[Pixel coordinate grounding data]
= Beginning of Section =

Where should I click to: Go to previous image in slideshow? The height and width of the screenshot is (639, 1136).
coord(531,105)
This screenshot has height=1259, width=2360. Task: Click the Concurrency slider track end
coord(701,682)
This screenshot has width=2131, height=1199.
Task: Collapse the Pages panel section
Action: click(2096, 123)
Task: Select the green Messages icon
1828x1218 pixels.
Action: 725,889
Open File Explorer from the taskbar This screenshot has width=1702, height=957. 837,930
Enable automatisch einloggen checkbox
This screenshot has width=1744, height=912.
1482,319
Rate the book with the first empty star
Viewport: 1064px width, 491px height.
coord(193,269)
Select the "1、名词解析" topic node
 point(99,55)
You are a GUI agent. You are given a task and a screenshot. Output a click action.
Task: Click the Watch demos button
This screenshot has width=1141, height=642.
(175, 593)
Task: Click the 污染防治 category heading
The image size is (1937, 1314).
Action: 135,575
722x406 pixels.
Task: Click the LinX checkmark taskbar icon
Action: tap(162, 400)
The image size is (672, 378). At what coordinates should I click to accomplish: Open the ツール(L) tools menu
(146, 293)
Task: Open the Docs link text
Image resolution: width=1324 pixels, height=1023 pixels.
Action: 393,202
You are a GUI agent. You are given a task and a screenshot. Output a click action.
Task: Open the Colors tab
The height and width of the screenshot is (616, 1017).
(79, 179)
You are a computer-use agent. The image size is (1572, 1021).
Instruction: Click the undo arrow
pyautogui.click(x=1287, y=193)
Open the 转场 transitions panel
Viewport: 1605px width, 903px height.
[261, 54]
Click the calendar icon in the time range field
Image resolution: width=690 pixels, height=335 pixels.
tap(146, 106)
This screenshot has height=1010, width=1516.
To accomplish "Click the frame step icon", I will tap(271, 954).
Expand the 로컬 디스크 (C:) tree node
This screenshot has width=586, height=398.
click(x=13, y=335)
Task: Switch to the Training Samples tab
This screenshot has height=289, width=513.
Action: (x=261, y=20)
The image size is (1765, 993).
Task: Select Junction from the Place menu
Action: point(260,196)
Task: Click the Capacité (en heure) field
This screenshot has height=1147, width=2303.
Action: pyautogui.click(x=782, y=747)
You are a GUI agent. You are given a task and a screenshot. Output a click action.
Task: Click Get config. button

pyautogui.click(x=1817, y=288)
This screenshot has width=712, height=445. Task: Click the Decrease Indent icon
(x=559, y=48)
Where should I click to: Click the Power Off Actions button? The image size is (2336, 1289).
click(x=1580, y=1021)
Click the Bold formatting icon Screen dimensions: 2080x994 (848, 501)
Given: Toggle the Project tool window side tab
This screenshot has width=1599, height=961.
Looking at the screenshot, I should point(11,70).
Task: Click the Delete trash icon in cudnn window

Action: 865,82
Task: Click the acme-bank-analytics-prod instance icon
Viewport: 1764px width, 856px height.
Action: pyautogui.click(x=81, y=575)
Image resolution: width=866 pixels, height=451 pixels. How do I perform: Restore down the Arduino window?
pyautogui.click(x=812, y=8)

= End of Section =

What to produce: Restate the full data above, keeping each word intact.

Answer to this problem:
Where should I click to: Go to previous image in slideshow? The height and width of the screenshot is (639, 1136).
coord(531,105)
This screenshot has height=1259, width=2360. Task: Click the Concurrency slider track end
coord(701,682)
This screenshot has width=2131, height=1199.
Task: Collapse the Pages panel section
Action: click(2096, 123)
Task: Select the green Messages icon
1828x1218 pixels.
Action: 725,889
Open File Explorer from the taskbar This screenshot has width=1702, height=957. 837,930
Enable automatisch einloggen checkbox
This screenshot has width=1744, height=912.
1482,319
Rate the book with the first empty star
Viewport: 1064px width, 491px height.
coord(193,269)
Select the "1、名词解析" topic node
 point(99,55)
You are a GUI agent. You are given a task and a screenshot. Output a click action.
Task: Click the Watch demos button
This screenshot has width=1141, height=642.
(175, 593)
Task: Click the 污染防治 category heading
The image size is (1937, 1314).
Action: 135,575
722x406 pixels.
Task: Click the LinX checkmark taskbar icon
Action: tap(162, 400)
The image size is (672, 378). At what coordinates should I click to accomplish: Open the ツール(L) tools menu
(146, 293)
Task: Open the Docs link text
Image resolution: width=1324 pixels, height=1023 pixels.
Action: 393,202
You are a GUI agent. You are given a task and a screenshot. Output a click action.
Task: Open the Colors tab
The height and width of the screenshot is (616, 1017).
(79, 179)
You are a computer-use agent. The image size is (1572, 1021).
Instruction: Click the undo arrow
pyautogui.click(x=1287, y=193)
Open the 转场 transitions panel
Viewport: 1605px width, 903px height.
[261, 54]
Click the calendar icon in the time range field
Image resolution: width=690 pixels, height=335 pixels.
tap(146, 106)
This screenshot has height=1010, width=1516.
To accomplish "Click the frame step icon", I will tap(271, 954).
Expand the 로컬 디스크 (C:) tree node
This screenshot has width=586, height=398.
click(x=13, y=335)
Task: Switch to the Training Samples tab
This screenshot has height=289, width=513.
Action: (x=261, y=20)
The image size is (1765, 993).
Task: Select Junction from the Place menu
Action: point(260,196)
Task: Click the Capacité (en heure) field
This screenshot has height=1147, width=2303.
Action: pyautogui.click(x=782, y=747)
You are a GUI agent. You are given a task and a screenshot. Output a click action.
Task: Click Get config. button

pyautogui.click(x=1817, y=288)
This screenshot has width=712, height=445. Task: Click the Decrease Indent icon
(x=559, y=48)
Where should I click to: Click the Power Off Actions button? The image size is (2336, 1289).
click(x=1580, y=1021)
Click the Bold formatting icon Screen dimensions: 2080x994 (848, 501)
Given: Toggle the Project tool window side tab
This screenshot has width=1599, height=961.
Looking at the screenshot, I should point(11,70).
Task: Click the Delete trash icon in cudnn window

Action: 865,82
Task: Click the acme-bank-analytics-prod instance icon
Viewport: 1764px width, 856px height.
Action: pyautogui.click(x=81, y=575)
Image resolution: width=866 pixels, height=451 pixels. How do I perform: Restore down the Arduino window?
pyautogui.click(x=812, y=8)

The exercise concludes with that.